Parmi ceux-ci on retrouve le gaïacol, qui apporte des notes de bois fumé au vin, ou encore le furfural ou les lactones qui révèlent des arômes d’amande grillée ou encore de noix de coco. C’est alors de cet échange entre le bois du contenant et le vin que provient ce fameux goût « boisé » à la dégustation.
Un goût fortement influencé par le processus de fabrication des tonneaux
Tandis que l’élevage en fût ajoute forcément un goût de bois au vin, le choix du bois, son origine, la chauffe du tonneau ou encore son âge, peuvent apporter de multiples nuances à ce goût « boisé ».
Dans la production des fûts, le bois de chêne est très largement dominant, il est en effet de bien meilleure qualité que le bois de châtaignier qui n’est plus guère utilisé. Néanmoins il est possible de trouver des vins élevés dans des fûts de bois plus rares comme l’acacia ou encore le quebracho.
De manière générale, le chêne français est souvent utilisé pour vieillir des vins haut de gamme car il y développerait des notes d’une grande subtilité. Le bois de la forêt de Tronçais dans l’Allier est ainsi l’un des plus reconnu et apprécié, pour les arômes de vanille qu’il apporte au vin. Le chêne américain est lui aussi très utilisé et recherché pour les touches épicées qu’il apporte aux vins rouges.
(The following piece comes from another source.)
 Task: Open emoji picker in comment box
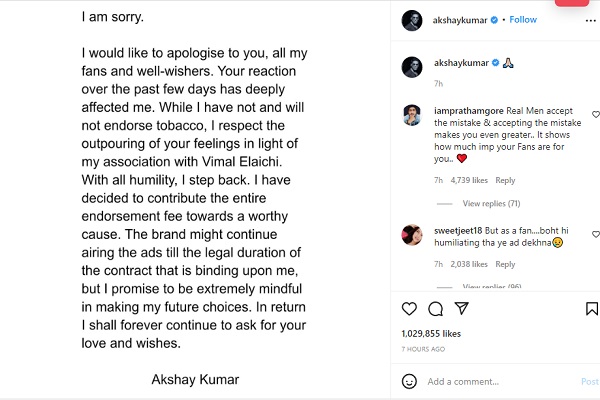pos(410,381)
Lors de la fabrication des fûts, le bois est chauffé au brasero par le tonnelier. Cette étape est une nouvelle fois déterminante pour les futures saveurs boisées qui seront présentes dans le vin. En effet, ces dernières pourront varier selon l’intensité du toastage et passer de notes épicées à des notes grillées ou brûlées.
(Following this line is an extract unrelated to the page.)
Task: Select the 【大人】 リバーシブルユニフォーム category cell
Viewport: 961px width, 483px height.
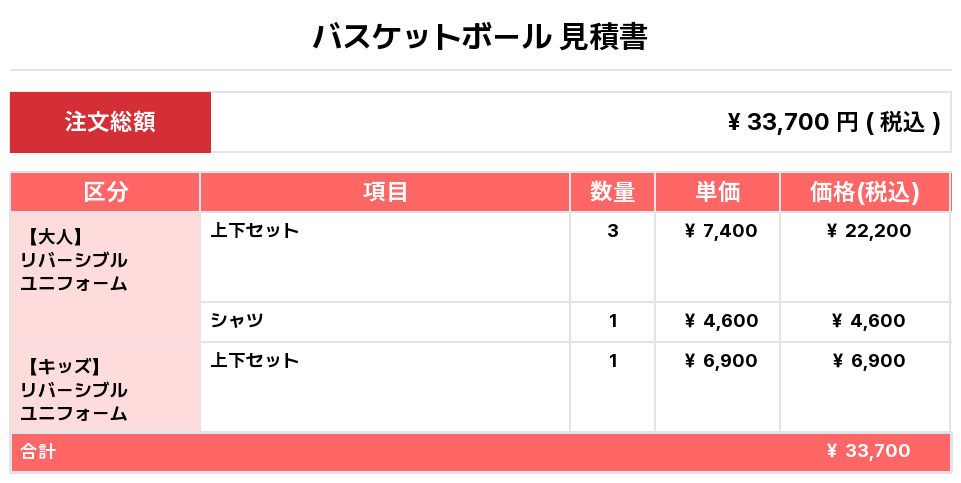Action: coord(75,260)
Finalement, l’âge du fût dans lequel le vin est vieilli est lui aussi déterminant. Un fût neuf transmettra beaucoup d’arômes et de tannins au vin tandis qu’un fût âgé de plus de 4 ans pourra quasiment être considéré comme un contenant neutre. Ainsi il est primordial pour le vigneron de bien choisir le fut en fonction du vin pour ne pas risquer qu’un vin qui ne bénéficie pas d’une structure suffisante ne soit masqué par le bois d’un fut trop neuf.
Il est ainsi fréquent que les vignerons fassent le choix de transvaser les vins d’un fût neuf à un fût plus vieux après une certaine période de vieillissement pour éviter qu’un goût trop fort de bois ne s’y développe.
Un goût parfois créé artificiellement
Dans les années 80, particulièrement dans la région de Bordeaux, le goût de bois était très apprécié dans le vin et est devenu un réel argument marketing. On retrouvait ainsi en grosse lettre la mention « élevé en fût de chêne » sur de nombreuses étiquettes de bouteilles. Dans le but de tirer profit de cet engouement pour les vins « boisés » certains tonneliers ont ainsi commencé à forcer le toastage du bois des tonneaux pour en accentuer les notes fumées qui se transmettraient après au vin. Enfin des vignerons allaient même jusqu’à infuser des copeaux de bois dans leur vins pour créer artificiellement ces arômes.
Cette dernière méthode est toujours utilisée aujourd’hui et a été autorisée officiellement en 2006. Néanmoins elle est plus courante dans l’élaboration de vins de table ou vins de pays et reste interdite pour tous les vins d’appellation d’origine protégée . Si le goût de bois dans le vin est aujourd’hui beaucoup moins apprécié et recherché, l’élevage en fut de chêne reste courant pour permettre une meilleure oxygénation du liquide et lui octroyer une certaine rondeur et une patine.